Es ist gekonnt, wie der Autor diese Szene entwirft: Die beinah märchenhaft erscheinende Wohnung hat nicht zufällig einen Panoramablick auf das alte Römische Theater. Also den Verfall einer untergegangenen Kultur aus Überfluss. Mit anderen Worten: Eine zweifache Anspielung. Auf die westliche Kultur, aber auch auf die des „zukünftigen“ Lebens.

 

Houllebecq baut die Spannung allmählich auf. Parallel dem einsickernden Islamischen System entwickelt er mäanderhaft seine Erzählung. Und es wird immer unheimlicher.

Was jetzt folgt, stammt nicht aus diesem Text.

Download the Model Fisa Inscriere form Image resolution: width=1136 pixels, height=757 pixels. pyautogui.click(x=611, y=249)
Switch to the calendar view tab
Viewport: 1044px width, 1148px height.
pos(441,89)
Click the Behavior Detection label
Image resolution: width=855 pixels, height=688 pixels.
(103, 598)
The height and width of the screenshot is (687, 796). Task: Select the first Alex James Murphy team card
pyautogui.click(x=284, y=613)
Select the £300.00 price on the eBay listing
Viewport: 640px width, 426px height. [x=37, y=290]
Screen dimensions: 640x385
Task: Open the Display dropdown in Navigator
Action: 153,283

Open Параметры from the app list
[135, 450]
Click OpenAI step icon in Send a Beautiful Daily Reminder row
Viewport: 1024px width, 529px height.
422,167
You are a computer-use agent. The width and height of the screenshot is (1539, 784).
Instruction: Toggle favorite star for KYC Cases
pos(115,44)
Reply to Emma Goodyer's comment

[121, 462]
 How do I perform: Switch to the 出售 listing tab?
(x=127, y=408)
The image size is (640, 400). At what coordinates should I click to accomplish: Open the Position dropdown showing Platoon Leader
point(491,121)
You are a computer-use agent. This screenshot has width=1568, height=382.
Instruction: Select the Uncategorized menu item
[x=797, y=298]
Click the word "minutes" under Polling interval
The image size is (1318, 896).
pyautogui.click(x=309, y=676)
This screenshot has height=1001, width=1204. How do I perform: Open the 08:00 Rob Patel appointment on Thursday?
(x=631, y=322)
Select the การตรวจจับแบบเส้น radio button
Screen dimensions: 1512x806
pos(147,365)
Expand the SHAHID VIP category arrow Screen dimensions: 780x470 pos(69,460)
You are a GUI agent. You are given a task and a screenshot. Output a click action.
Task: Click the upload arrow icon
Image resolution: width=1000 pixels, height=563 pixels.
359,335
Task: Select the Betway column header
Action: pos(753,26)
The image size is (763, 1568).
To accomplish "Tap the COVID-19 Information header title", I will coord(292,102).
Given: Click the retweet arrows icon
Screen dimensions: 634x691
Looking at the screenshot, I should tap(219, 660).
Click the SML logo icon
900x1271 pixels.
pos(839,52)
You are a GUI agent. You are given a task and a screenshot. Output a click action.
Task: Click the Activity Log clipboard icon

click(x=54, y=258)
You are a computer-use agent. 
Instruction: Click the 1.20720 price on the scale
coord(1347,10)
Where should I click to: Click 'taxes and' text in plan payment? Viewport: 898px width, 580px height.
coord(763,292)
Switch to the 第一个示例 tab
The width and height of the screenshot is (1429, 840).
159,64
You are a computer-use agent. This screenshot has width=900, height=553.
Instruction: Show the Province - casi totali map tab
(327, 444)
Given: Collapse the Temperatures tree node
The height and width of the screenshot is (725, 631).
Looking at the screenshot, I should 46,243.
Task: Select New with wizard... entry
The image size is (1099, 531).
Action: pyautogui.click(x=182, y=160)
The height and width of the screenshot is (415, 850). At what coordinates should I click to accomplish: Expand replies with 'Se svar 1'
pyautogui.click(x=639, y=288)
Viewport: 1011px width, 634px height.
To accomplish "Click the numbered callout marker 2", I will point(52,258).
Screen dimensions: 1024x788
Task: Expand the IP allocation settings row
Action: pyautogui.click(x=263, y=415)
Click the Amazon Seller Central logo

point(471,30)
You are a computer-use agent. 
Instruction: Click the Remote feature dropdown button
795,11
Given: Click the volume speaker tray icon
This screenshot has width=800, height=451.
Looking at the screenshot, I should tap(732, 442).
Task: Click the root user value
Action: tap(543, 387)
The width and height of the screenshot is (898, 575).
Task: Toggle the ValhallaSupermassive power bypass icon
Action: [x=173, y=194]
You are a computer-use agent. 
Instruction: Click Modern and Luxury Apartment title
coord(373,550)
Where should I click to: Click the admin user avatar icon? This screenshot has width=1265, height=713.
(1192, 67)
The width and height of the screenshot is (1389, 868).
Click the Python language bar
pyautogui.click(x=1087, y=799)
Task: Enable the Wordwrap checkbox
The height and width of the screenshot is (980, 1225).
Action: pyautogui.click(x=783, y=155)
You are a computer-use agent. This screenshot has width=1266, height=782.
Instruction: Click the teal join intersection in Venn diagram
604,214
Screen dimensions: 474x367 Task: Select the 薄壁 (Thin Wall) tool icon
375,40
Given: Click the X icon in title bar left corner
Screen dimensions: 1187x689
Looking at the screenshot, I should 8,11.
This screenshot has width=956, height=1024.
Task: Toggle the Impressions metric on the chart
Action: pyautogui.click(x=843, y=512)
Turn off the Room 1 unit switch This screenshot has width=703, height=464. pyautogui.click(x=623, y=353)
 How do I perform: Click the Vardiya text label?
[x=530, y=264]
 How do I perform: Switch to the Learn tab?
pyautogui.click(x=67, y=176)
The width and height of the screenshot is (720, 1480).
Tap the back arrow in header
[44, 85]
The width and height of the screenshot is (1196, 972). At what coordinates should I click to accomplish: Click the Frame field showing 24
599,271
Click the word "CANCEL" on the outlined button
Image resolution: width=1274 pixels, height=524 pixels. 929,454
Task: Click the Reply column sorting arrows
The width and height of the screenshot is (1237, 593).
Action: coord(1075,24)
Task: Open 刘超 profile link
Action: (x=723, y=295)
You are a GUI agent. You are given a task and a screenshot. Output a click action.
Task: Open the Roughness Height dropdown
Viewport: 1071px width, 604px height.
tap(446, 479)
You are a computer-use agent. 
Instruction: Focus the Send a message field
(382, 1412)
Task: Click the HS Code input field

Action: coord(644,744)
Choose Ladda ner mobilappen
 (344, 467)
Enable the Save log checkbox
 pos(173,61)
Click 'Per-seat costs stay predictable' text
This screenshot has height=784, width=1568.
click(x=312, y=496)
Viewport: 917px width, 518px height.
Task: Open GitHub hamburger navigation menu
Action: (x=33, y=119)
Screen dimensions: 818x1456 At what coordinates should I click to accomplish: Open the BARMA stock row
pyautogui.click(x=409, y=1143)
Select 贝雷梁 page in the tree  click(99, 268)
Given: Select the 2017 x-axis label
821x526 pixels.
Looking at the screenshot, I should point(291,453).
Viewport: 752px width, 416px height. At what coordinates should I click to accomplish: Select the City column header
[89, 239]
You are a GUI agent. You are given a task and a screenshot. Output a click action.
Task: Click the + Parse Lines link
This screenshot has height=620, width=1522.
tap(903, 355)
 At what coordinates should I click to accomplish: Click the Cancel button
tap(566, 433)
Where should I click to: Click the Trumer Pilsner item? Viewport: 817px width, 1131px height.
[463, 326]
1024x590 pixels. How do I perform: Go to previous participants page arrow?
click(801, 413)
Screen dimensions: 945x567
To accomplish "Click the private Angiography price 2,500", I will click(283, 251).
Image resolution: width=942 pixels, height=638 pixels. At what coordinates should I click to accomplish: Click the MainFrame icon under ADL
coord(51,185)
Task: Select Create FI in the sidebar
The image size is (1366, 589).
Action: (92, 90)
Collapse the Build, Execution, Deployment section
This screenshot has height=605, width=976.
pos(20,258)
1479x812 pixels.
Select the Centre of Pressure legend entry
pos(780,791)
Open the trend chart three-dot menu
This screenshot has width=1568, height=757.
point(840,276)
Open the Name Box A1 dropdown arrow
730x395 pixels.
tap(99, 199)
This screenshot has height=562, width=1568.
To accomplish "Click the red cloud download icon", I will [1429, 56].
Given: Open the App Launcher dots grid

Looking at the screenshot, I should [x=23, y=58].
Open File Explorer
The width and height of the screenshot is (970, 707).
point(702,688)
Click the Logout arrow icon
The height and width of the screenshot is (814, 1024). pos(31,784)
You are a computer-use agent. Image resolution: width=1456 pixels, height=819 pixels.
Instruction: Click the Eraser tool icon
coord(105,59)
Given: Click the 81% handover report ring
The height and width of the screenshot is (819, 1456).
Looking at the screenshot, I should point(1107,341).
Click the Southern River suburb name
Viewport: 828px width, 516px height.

Francois lebt als Prototyp sinnlos, und erst das Konvertieren, das nach dem Besuch bei seinem Chef erfolgt, gibt ihm Halt. Es ist nur die männliche Sicht bestimmend. Eine der besten Szenen des Buches ist jene, wo in der Universität ein Cocktail-Empfang stattfindet, und dem geladenen Francois irgendwann aufgeht, dass nicht eine Frau anwesend ist. Dennoch unterwirft er sich.

 

Wie schon in seinem Vorgängerbuch bedient sich der Autor auch tatsächlichen Personals, indem sein Buch ein halber Schlüsselroman ist. Ein erklecklicher Teil seiner Figuren am Rande existiert tatsächlich und gibt dem Roman so geschickt eine authentische Wirkung.

 

Ein sehr lesenswertes, spannendes Buch. Und großartig leicht geschrieben. Zugleich überaus humorvoll und unterhaltend. Nicht zufällig seit Wochen ein Bestseller. Es bedient sehr gekonnt die Ängste der Menschen in den westlichen Ländern vor einer Übermacht des Islams.Mit anderen Worten ein Jahrhunderte altes Thema, das bei Houellebecq aber drängender denn je erscheint.

 

Dazu eine kleine Geschichte: Neulich auf Sylt nahmen wir ein Taxi. Der Fahrer war kein Friese, sondern Araber und tat ganz unwissend, dass jetzt Ostern begangen würde. Obwohl er schon Jahre in der Bundesrepublik lebte. Mit anderen Worten: Wer „unterwirft“ sich wem? Und was ist „Unterwerfung“?

 

 

Info:

 

Michel Houllebecq, Unterwerfung, DuMont-Buchverlag 2015

 

Michel Houellebecq wurde 1958 auf der im Indischen Ozean liegenden Insel Reunion geboren. Sie gehört zu Frankreich. Er ist seit Jahren einer der erfolgreichsten französischen Autoren.Seine Bücher erscheinen im DuMont -Buchverlag in Köln.